---------- RECORDS PROVIDED

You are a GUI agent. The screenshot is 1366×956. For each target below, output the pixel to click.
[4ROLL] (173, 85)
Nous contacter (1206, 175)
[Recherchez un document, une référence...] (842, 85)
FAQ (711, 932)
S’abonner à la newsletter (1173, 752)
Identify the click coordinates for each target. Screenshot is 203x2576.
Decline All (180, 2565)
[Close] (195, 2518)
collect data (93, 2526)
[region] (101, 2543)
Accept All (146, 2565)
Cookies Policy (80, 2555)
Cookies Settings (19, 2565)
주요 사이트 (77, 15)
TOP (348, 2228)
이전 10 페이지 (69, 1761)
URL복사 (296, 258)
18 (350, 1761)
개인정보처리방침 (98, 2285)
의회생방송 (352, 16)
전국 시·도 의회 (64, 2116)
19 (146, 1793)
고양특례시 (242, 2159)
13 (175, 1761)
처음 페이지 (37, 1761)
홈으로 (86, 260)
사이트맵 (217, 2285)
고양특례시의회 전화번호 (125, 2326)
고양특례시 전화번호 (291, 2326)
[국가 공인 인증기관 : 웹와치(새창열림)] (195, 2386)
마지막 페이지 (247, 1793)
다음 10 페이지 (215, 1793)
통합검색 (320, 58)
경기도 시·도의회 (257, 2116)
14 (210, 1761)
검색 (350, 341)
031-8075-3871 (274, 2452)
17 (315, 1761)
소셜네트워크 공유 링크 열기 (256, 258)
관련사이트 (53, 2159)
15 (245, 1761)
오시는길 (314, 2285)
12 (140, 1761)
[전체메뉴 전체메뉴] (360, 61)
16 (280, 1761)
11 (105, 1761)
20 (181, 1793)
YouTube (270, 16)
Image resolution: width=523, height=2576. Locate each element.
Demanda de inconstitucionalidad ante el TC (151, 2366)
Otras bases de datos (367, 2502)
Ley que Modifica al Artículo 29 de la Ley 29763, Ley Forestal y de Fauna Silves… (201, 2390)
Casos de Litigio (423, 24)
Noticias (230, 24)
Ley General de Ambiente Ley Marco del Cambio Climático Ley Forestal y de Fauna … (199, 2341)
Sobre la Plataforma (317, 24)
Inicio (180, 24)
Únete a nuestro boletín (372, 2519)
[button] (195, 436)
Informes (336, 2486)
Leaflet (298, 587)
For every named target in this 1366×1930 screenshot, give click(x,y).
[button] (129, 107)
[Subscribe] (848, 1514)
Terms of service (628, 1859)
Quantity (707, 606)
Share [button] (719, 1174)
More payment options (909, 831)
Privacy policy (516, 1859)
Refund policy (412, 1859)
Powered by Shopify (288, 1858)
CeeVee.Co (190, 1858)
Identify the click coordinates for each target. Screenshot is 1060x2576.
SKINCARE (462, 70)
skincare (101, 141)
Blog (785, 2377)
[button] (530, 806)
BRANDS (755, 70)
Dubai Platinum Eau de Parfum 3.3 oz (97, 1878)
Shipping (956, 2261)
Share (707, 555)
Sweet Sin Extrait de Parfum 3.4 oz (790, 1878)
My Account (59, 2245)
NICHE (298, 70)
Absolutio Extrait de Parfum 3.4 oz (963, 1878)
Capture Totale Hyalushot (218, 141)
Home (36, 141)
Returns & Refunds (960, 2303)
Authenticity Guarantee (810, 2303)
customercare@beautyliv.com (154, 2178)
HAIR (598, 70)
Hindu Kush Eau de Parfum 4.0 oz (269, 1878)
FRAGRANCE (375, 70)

--------------------

Write out an exact copy of every record shown above.

You are a GUI agent. The screenshot is 1366×956. For each target below, output the pixel to click.
[4ROLL] (173, 85)
Nous contacter (1206, 175)
[Recherchez un document, une référence...] (842, 85)
FAQ (711, 932)
S’abonner à la newsletter (1173, 752)
Identify the click coordinates for each target. Screenshot is 203x2576.
Decline All (180, 2565)
[Close] (195, 2518)
collect data (93, 2526)
[region] (101, 2543)
Accept All (146, 2565)
Cookies Policy (80, 2555)
Cookies Settings (19, 2565)
주요 사이트 (77, 15)
TOP (348, 2228)
이전 10 페이지 (69, 1761)
URL복사 (296, 258)
18 (350, 1761)
개인정보처리방침 (98, 2285)
의회생방송 (352, 16)
전국 시·도 의회 (64, 2116)
19 (146, 1793)
고양특례시 (242, 2159)
13 (175, 1761)
처음 페이지 (37, 1761)
홈으로 (86, 260)
사이트맵 (217, 2285)
고양특례시의회 전화번호 (125, 2326)
고양특례시 전화번호 (291, 2326)
[국가 공인 인증기관 : 웹와치(새창열림)] (195, 2386)
마지막 페이지 (247, 1793)
다음 10 페이지 (215, 1793)
통합검색 (320, 58)
경기도 시·도의회 (257, 2116)
14 (210, 1761)
검색 (350, 341)
031-8075-3871 (274, 2452)
17 (315, 1761)
소셜네트워크 공유 링크 열기 (256, 258)
관련사이트 (53, 2159)
15 (245, 1761)
오시는길 (314, 2285)
12 (140, 1761)
[전체메뉴 전체메뉴] (360, 61)
16 (280, 1761)
11 (105, 1761)
20 (181, 1793)
YouTube (270, 16)
Image resolution: width=523, height=2576. Locate each element.
Demanda de inconstitucionalidad ante el TC (151, 2366)
Otras bases de datos (367, 2502)
Ley que Modifica al Artículo 29 de la Ley 29763, Ley Forestal y de Fauna Silves… (201, 2390)
Casos de Litigio (423, 24)
Noticias (230, 24)
Ley General de Ambiente Ley Marco del Cambio Climático Ley Forestal y de Fauna … (199, 2341)
Sobre la Plataforma (317, 24)
Inicio (180, 24)
Únete a nuestro boletín (372, 2519)
[button] (195, 436)
Informes (336, 2486)
Leaflet (298, 587)
For every named target in this 1366×1930 screenshot, give click(x,y).
[button] (129, 107)
[Subscribe] (848, 1514)
Terms of service (628, 1859)
Quantity (707, 606)
Share [button] (719, 1174)
More payment options (909, 831)
Privacy policy (516, 1859)
Refund policy (412, 1859)
Powered by Shopify (288, 1858)
CeeVee.Co (190, 1858)
Identify the click coordinates for each target. Screenshot is 1060x2576.
SKINCARE (462, 70)
skincare (101, 141)
Blog (785, 2377)
[button] (530, 806)
BRANDS (755, 70)
Dubai Platinum Eau de Parfum 3.3 oz (97, 1878)
Shipping (956, 2261)
Share (707, 555)
Sweet Sin Extrait de Parfum 3.4 oz (790, 1878)
My Account (59, 2245)
NICHE (298, 70)
Absolutio Extrait de Parfum 3.4 oz (963, 1878)
Capture Totale Hyalushot (218, 141)
Home (36, 141)
Returns & Refunds (960, 2303)
Authenticity Guarantee (810, 2303)
customercare@beautyliv.com (154, 2178)
HAIR (598, 70)
Hindu Kush Eau de Parfum 4.0 oz (269, 1878)
FRAGRANCE (375, 70)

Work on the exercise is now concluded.